The DRC Finals is going down this June 5-6 at Fairplex in Pomona, California. It’s the most ambitious robotics competition in the world, and as the competition’s website puts it, “Twenty-five of the top robotics organizations in the world will gather to compete for $3.5 million in prizes as they attempt a simulated disaster-response course.”

Getting to go toe to robotic toe with the likes of Carnegie Mellon University, MIT, Lockheed Martin, and other heavy hitters in the world of robotics is a major score for Team Grit, but it’s not unusual for them. They competed as Team Mojavaton not just in the DRC Trials in Florida in 2013, but also in all three of DARPA’s robotic car races in the 2000s.

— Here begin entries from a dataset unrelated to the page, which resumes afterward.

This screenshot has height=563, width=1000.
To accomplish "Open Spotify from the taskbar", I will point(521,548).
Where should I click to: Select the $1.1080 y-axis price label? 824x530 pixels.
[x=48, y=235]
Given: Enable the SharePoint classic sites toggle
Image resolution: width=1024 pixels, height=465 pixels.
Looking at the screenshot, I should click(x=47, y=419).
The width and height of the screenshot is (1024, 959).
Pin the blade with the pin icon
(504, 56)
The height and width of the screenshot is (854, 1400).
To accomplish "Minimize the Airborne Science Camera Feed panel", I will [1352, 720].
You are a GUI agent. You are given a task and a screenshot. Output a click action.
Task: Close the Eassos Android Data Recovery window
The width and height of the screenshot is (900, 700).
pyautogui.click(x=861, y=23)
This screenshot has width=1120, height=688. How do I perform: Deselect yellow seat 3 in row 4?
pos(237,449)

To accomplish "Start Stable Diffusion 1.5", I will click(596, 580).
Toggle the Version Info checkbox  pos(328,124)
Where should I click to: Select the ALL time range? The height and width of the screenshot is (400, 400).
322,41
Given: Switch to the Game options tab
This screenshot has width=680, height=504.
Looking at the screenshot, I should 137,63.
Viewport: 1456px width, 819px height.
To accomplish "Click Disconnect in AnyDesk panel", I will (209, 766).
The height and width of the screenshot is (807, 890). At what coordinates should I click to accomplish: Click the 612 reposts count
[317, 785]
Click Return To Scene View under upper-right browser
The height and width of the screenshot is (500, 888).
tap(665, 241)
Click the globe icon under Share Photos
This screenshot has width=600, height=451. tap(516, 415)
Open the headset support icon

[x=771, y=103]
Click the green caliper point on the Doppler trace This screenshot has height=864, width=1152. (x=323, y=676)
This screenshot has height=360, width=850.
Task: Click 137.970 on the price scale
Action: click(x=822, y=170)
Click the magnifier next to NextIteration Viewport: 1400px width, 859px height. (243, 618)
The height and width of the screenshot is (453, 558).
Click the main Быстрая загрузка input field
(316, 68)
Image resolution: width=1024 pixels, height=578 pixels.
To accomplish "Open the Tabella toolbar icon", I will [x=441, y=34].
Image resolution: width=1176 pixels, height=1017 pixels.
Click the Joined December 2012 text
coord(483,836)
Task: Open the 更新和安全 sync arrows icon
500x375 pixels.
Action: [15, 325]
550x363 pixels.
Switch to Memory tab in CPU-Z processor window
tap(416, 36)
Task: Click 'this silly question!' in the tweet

How are they pulling this off? Castleton tells me:

3D printing was a big part of our previous robot, and it’s a big part of our process this time. We are 3D printing a new kind of gearbox. This one is called a hypocycloid gear box, and it gives us about a hundred-to-one reduction in about three-quarters of an inch to an inch of plastic. We didn’t think of it. We found the design on Thingiverse and we’re tuning it for our purpose. We plan to take advantage of the open source communities a lot.

A win for Cog-Burn and Team Grit will be victory for DIYers and makers everywhere.